AUSTRALIA: Following high-profile hacks that affected millions of Australians in recent weeks, Attorney-General Mark Dreyfus announced that Australia would submit regulations to parliament that would strengthen the penalty for businesses that suffer significant data breaches.
Since Optus, the second-largest telco in Australia and controlled by Singtel, reported on September 22 a hack that resulted in the theft of personal data from up to 10 million accounts, the telco, financial, and government sectors in that country have been on high alert.
Following that assault, health insurer Medibank Private, which provides coverage for one-sixth of Australians, experienced a data breach last month that resulted in the theft of 200 terabytes of data and the personal information of 100 customers, including medical diagnoses and procedures.
In a formal statement released on Saturday, Dreyfus stated that the government would alter privacy regulations the following week to “significantly increase penalties for repeated or serious privacy breaches.”
The maximum fines for major or persistent privacy violations will increase from the current A$2.22 million ($1.4 million) to the greater of A$50 million, three times the amount of the profit received via the abuse of information, or 30% of turnover in the relevant period, he added.
According to the attorney general, Australians have a right to assume that their personal information will be protected when asked to provide it to businesses.
Dreyfus said, “Significant privacy breaches in recent weeks have shown that existing safeguards are inadequate. It’s not enough for a penalty for a major data breach to be seen as the cost of doing business.”

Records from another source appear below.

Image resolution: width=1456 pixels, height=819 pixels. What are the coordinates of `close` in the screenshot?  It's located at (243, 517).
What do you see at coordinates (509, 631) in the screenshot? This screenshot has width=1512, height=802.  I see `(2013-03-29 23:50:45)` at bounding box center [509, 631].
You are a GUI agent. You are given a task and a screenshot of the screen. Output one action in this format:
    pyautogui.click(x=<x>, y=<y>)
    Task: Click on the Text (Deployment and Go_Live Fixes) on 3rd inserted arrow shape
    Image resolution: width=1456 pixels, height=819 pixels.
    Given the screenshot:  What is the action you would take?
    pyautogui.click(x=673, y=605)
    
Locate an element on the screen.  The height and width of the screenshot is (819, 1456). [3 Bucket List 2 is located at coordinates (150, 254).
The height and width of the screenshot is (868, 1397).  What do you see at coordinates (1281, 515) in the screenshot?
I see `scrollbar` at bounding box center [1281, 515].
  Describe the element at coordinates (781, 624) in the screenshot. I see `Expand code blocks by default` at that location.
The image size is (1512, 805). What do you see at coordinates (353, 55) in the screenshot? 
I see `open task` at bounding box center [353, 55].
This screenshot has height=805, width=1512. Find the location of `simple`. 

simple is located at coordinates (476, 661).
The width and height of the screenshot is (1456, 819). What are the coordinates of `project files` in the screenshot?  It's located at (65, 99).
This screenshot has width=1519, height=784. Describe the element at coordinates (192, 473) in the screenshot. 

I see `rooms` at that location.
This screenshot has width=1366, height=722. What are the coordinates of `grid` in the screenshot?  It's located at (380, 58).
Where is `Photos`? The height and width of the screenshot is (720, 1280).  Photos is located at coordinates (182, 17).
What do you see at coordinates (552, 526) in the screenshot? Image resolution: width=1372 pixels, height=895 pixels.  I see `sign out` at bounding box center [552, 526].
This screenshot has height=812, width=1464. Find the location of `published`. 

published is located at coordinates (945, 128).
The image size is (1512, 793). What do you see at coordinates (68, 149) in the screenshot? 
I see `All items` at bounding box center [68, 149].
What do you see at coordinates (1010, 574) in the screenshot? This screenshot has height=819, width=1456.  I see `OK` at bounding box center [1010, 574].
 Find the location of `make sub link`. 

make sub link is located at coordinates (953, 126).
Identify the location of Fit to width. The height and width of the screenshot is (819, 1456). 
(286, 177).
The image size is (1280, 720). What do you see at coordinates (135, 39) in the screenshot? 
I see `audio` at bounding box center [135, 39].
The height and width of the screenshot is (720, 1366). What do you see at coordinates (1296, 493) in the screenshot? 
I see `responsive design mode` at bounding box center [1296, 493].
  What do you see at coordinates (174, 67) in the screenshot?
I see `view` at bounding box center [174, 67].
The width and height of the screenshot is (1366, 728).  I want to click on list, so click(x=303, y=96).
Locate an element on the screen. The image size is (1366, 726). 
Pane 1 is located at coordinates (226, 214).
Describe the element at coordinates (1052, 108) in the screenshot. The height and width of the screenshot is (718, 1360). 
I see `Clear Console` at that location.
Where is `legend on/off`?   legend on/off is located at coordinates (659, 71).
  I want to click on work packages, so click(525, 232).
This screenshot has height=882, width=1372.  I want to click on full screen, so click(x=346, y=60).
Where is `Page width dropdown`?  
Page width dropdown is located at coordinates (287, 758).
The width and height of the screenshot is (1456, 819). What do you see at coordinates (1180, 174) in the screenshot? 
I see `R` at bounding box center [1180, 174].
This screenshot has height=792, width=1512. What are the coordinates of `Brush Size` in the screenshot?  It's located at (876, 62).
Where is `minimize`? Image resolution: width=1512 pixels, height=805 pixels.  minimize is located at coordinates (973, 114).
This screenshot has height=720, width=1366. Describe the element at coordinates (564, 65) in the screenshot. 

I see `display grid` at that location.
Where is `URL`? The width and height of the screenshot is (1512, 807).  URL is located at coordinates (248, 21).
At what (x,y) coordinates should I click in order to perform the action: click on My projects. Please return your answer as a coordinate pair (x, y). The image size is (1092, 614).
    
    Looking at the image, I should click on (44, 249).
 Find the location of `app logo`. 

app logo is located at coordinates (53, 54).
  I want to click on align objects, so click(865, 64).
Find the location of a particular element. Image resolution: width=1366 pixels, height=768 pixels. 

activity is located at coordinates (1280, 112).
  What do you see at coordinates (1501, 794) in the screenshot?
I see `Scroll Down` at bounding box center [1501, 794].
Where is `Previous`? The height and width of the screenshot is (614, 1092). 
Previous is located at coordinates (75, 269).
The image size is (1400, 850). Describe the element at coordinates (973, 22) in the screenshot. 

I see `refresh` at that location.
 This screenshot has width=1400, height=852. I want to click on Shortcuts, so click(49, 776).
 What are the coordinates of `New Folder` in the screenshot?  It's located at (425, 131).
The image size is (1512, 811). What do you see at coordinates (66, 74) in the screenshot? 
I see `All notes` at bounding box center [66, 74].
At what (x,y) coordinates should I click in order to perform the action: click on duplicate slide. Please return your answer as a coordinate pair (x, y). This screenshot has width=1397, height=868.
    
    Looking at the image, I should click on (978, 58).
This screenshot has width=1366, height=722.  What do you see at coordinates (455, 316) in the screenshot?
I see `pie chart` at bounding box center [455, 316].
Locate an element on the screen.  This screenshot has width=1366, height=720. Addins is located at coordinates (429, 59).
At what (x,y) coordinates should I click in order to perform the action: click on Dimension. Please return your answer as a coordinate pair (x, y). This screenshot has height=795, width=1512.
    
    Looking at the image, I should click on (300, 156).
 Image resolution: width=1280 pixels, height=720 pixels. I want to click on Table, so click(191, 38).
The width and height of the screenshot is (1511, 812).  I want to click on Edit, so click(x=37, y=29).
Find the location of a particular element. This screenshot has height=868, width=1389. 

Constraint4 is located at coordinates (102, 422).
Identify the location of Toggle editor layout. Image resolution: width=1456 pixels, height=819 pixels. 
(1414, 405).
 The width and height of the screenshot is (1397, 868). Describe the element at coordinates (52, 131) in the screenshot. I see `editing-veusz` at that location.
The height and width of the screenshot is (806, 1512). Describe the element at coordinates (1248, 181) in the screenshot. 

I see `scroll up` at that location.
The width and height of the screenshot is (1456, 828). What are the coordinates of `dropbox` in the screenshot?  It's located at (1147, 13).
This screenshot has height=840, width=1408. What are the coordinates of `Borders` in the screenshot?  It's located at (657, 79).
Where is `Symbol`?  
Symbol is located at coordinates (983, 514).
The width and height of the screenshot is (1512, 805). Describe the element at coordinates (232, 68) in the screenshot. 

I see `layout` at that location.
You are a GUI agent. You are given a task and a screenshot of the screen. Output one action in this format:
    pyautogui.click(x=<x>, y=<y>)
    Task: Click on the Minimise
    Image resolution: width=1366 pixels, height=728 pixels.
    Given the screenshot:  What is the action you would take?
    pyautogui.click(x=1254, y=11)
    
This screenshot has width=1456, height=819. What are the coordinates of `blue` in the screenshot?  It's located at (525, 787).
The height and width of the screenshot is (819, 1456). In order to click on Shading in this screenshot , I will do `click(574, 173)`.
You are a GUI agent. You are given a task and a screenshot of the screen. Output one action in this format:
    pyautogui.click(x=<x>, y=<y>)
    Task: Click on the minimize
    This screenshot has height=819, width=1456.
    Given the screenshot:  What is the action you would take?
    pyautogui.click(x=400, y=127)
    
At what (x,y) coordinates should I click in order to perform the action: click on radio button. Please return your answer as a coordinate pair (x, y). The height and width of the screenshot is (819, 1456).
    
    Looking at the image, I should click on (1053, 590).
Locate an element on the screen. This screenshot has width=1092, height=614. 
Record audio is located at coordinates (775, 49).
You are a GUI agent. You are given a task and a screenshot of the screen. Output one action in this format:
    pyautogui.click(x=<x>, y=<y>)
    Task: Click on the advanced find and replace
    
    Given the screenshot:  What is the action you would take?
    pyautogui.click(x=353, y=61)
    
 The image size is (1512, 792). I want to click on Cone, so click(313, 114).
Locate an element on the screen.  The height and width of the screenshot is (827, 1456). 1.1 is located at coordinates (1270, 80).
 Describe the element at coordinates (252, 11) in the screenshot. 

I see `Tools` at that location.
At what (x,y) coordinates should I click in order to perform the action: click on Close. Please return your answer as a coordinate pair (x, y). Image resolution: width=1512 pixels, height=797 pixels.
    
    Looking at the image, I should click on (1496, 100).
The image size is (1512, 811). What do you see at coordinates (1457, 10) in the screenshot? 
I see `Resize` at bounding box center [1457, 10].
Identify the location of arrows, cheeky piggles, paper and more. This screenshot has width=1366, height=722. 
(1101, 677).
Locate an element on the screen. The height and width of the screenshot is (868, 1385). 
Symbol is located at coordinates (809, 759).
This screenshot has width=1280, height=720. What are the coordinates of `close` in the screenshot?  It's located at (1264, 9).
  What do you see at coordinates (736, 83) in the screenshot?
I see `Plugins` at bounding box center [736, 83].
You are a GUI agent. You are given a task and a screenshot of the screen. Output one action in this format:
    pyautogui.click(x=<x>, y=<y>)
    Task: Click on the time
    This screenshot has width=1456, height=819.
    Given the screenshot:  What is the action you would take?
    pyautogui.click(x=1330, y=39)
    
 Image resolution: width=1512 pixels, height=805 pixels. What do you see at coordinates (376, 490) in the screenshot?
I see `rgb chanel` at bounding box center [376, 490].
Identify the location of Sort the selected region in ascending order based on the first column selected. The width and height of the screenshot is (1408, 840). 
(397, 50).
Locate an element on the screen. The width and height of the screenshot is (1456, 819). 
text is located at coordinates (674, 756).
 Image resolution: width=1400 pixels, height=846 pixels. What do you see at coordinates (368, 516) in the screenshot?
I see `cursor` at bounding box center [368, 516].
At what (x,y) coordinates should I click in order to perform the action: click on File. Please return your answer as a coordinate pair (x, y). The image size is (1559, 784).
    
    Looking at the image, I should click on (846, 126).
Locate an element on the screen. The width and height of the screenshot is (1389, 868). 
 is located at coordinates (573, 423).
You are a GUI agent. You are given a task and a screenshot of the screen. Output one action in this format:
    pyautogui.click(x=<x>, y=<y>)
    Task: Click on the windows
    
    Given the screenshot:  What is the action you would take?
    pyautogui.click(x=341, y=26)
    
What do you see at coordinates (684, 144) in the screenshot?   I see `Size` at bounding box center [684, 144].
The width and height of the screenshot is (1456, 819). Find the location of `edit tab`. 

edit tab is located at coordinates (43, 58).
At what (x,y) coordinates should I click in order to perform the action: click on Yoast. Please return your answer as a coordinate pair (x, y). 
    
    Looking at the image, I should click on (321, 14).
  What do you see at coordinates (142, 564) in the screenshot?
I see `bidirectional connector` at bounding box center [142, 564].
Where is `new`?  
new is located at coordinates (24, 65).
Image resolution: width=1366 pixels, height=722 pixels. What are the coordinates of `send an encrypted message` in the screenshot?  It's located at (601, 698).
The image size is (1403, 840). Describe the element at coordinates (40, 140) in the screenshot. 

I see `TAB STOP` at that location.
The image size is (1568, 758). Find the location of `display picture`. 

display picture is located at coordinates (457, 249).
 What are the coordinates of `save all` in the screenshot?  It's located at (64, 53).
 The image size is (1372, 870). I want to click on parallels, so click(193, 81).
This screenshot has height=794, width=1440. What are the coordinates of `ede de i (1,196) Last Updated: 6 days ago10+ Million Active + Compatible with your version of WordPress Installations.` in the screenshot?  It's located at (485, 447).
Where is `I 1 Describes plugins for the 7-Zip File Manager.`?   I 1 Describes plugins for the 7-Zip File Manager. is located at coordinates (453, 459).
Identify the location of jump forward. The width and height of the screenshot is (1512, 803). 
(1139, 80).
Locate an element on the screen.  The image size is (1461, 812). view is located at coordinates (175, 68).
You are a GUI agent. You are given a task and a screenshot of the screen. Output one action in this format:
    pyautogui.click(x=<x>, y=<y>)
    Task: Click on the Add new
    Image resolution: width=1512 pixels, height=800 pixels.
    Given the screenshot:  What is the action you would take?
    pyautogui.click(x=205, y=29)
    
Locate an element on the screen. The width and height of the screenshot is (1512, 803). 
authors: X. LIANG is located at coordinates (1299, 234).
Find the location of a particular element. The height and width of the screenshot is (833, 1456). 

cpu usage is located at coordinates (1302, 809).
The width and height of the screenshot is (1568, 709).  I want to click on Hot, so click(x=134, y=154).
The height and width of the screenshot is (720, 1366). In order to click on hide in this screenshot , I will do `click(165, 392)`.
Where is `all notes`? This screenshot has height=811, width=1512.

Dreyfus continued, “We need better laws to regulate how companies manage the huge amount of data they collect and bigger penalties to incentivise better behaviour.”
The announcement follows earlier this month’s government revelation of measures to modify consumer privacy laws, which would make it easier for targeted data exchange between banks and telecommunications companies in the wake of the Optus hack.
Following the Optus assault, two Australian regulators launched inquiries into the organization. The corporation has come under scrutiny for failing to stop the hack, one of the biggest in Australian history.